Garcia, currently world number five, has missed the cut in this tournament four times, most recently in 2012 but since that low point he has played the famous links venues to a consistently high standard, finishing 21st, second, sixth and fifth.

“The Open, it’s one of my favourite tournaments of all year... I get so pumped up with the crowds and the kind of golf we have to play here, it obviously helps out. But I’ve always said that consistency is one of my greatest attributes throughout my career. And of course I could have won more, but I think the consistency I’ve had for the last 19 years or 18, 19 years, is not that easy to do. And I think some people overlook that. So that’s pretty much more of the same that I’ve been able to do in a lot of majors and at the Open. Hopefully I can make that even better this week.”

Yet that Masters win will still, he insisted, count for nothing when Garcia tees it up at the Open for the 21st consecutive year on Thursday.

“Winning the Masters was amazing and it does give you a little bit of extra confidence, and I’ve been having a very solid year. So all of those things are great. But every week is different, and you don’t know how you’re going to feel when you go out there on the course.

“So obviously I am excited about it. I am confident about my possibilities, but I can’t tell you if I’m going to be right up there on Sunday with a chance. I’m hoping that I will be but unfortunately it doesn’t work like that every week.

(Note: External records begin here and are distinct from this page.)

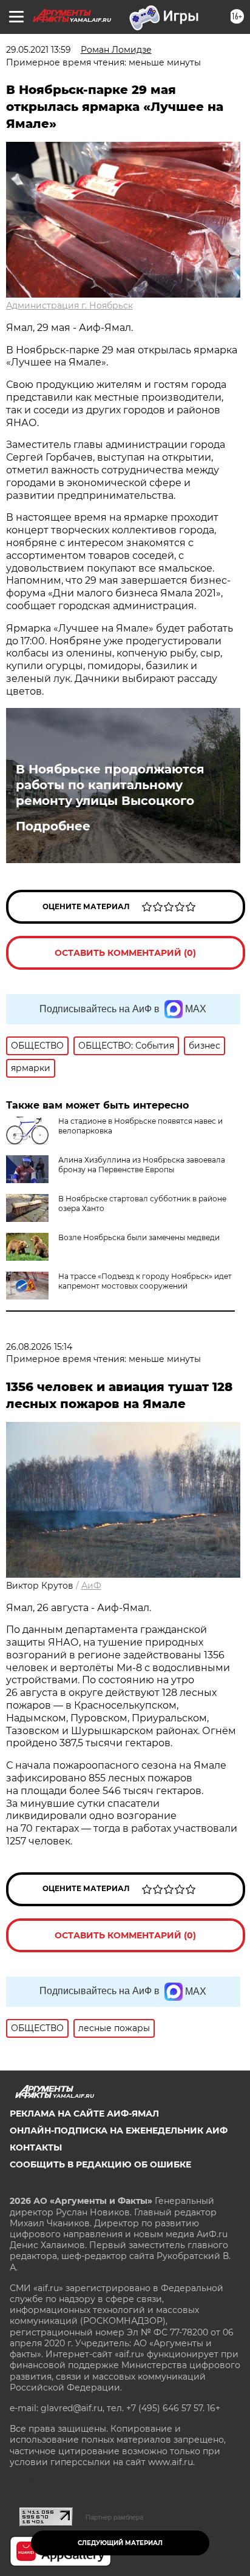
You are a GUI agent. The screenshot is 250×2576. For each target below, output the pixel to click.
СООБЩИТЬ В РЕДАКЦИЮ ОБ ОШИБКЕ (100, 2164)
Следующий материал (120, 2543)
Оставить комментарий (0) (125, 952)
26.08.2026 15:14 (39, 1346)
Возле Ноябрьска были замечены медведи (139, 1237)
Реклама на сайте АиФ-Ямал (84, 2113)
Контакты (36, 2147)
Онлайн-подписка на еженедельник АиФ (119, 2130)
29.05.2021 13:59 (38, 49)
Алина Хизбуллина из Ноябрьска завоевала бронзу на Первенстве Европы (141, 1164)
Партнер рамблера (114, 2517)
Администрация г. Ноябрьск (69, 305)
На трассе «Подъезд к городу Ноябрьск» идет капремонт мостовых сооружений (145, 1281)
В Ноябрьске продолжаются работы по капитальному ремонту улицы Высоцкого (110, 785)
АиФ (91, 1585)
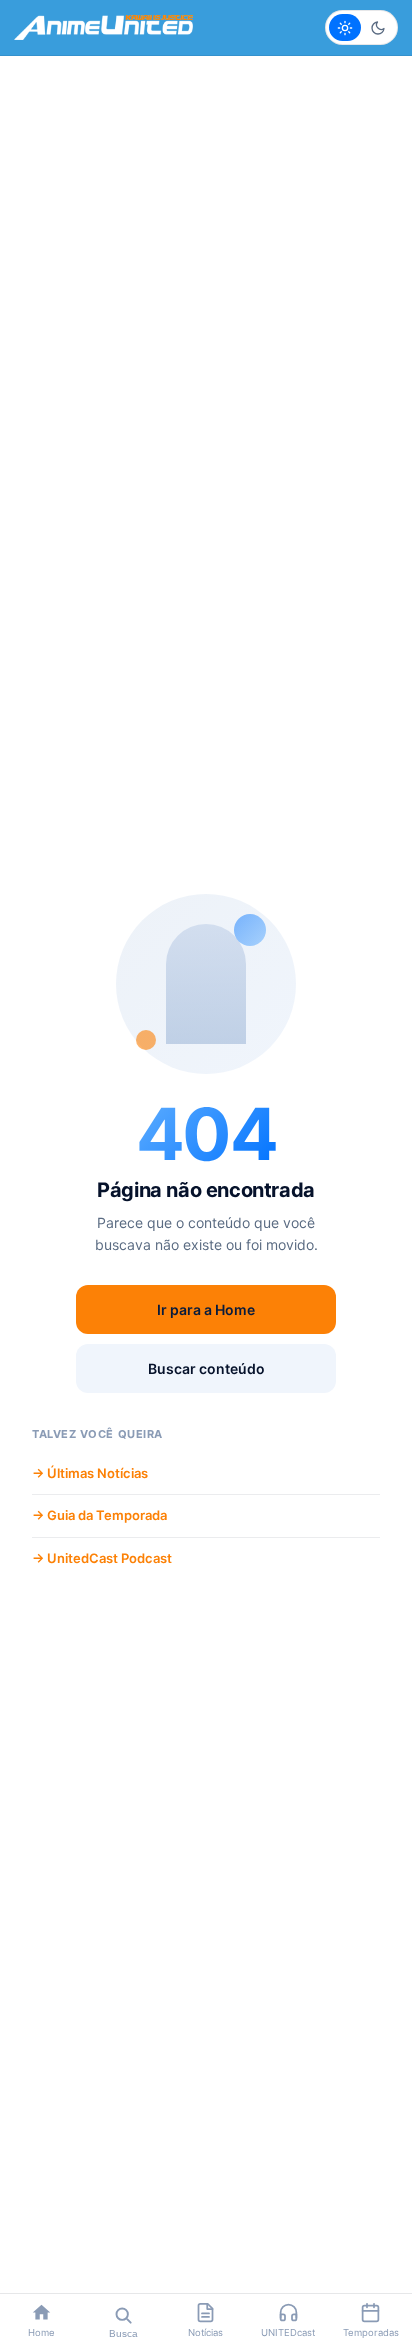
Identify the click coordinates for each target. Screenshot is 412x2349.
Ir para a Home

“So at the end of the day you also have to realise that after winning Augusta, you still want to push hard and get more majors. So it’s not like everything is done and that’s it. So I guess it’s kind of a knife with two edges or two blades, however you say it.”

If Garcia needed further motivation, and that is doubtful, it could come from his Spanish patriotism. Three months on from making his major breakthrough on what would have been Seve Ballesteros’s 60th birthday, success for the Masters champion this weekend would add to a seriously good run of sporting form for his homeland.

Jon Rahm’s victory at Portstewart in the Dubai Duty Free Irish Open was followed by Rafa Cabrera-Bello’s win last Sunday at the Scottish Open, putting Spain on course for a hat-trick of victories on links courses, never mind the Spanish successes in other sports, from Real Madrid’s Champions League final win to Rafa Nadal’s French Open tennis title and last Saturday’s Wimbledon triumph for Garbine Muguruza.

“It would be amazing (to add to that),” he said. “It’s been a fun year for Spanish sports, but for Spanish golf it’s been great. I want to say it’s probably the winningest year we’ve had on Spanish golf, between the PGA Tour and the European Tour, or one of them. So it’s very exciting to see that, to see guys that you’re friendly with winning and fellow countrymen doing great things. So we’re going to try to keep it as much as possible.”